Having a mom who is also a musician, what is it like to come from a musical family?
It’s actually not very different from having parents who are businessmen or businesswomen or anything like that because my mom gak pernah force her ideals on me. But having a musician parent does help because when I decided to become a musician, she knows a lot. Especially with Indonesia’s music industry. She has a lot of things to help me with. It helps a lot. But it’s pretty much similar to everyone else’s experience. If your parent was a lawyer, and then you chose to be a lawyer, they would help you because you didn’t know what to do.
How has your mom influenced your music taste?
I think taste wise, not much. She’s always very open with letting me delve into my own taste. But since my taste is pretty pop, she often introduces me to new music like, “Meni [Stephanie’s nickname], have a listen to this!” I tend to listen to primarily Western music, not that I don’t like Indonesian music, but whenever I open the playlists made by digital music platforms, they mostly filled with songs in English. So, my mom really introduces me to Indonesian songs that I might not have heard.
When did you know you wanted to be a musician?
I guess ever since I was little I knew I liked singing and I knew I liked music. But to think that this could be something was when I started writing songs. I used to think that being a singer is just singing, and then when I started to write my own lyrics, that’s when I was like, “Oh, I can be creative too!” I’m always really into art and creating things and I was like, “Oh, finally, I can create something and sing it at the same time!” It’s the best of both worlds! I think the light-bulb moment came when I was in high school. I took creative art class in high school, but then I started to miss doing music. So I made music on my free time. And when I graduated I realized that I wanted to be a singer, guys!

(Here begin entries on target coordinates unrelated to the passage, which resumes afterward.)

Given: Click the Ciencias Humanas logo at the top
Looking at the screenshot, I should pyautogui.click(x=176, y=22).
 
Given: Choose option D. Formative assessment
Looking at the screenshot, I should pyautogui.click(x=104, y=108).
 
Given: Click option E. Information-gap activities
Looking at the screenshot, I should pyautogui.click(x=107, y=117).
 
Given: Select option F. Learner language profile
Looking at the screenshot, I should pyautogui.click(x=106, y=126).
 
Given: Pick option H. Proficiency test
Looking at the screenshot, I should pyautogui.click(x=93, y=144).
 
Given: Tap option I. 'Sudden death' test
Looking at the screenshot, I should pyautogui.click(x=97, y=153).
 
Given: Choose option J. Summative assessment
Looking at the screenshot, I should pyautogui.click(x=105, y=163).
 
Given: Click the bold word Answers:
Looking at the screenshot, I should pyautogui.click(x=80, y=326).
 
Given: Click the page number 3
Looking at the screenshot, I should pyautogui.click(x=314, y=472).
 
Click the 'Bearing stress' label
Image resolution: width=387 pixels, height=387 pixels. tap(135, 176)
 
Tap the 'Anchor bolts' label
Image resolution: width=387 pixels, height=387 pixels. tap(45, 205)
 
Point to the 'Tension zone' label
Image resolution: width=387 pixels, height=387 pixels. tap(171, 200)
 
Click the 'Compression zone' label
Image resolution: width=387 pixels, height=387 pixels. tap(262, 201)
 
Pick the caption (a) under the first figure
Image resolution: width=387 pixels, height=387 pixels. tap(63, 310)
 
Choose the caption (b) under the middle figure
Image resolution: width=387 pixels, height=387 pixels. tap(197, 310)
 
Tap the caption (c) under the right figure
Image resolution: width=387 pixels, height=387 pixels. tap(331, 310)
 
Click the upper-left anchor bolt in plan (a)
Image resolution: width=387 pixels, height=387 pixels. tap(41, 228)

You have videos talking about PlayerUnknown’s Battlegrounds (PUBG), are you into that mobile game?
I’m an e-girl guys! I like to play games. Maybe because my brother liked to play games and I kind of copy what he did—like when you’re young you like to copy your siblings. And as I grew up, I started being really into games, mostly because I am a very competitive person! Like, it’s kind of annoying. When I was in school I would do sports and stuff and then when you graduate I don’t do sports anymore, there’s no team anymore. So I find that competitiveness spirit from gaming, especially from PUBG, where it’s like a team work and also like I’m trying to prove myself to my teammates. It’s also like competing against your own team. I kind of always look for something to compete against, which isn’t good.
Do you have a skill you want to explore further?
My art. I used to be really into graphic design and animation and I’m currently trying to dive deeper into those things, so in the future my music videos could have animations made by me. I even edited all of my music videos and I really want to do my own cover arts in the future, so my whole career would be like DIY.
What are you looking forward to at the moment?
I feel like I’m really grateful for how good “I Love You 3000” has been. The song is accepted by the people—Marvel fans, K-pop fans—I’m so happy. [Giggles] I’m really looking forward to how the people perceive my next song. Hopefully they’ll like it. I’m just looking forward to the creation process and also the feedback from people.
When is the next song coming?
I don’t know, really. [Giggles] Everything depends on my mind. If I’m feeling creative then there’s gonna be a song. If not, then we should just wait.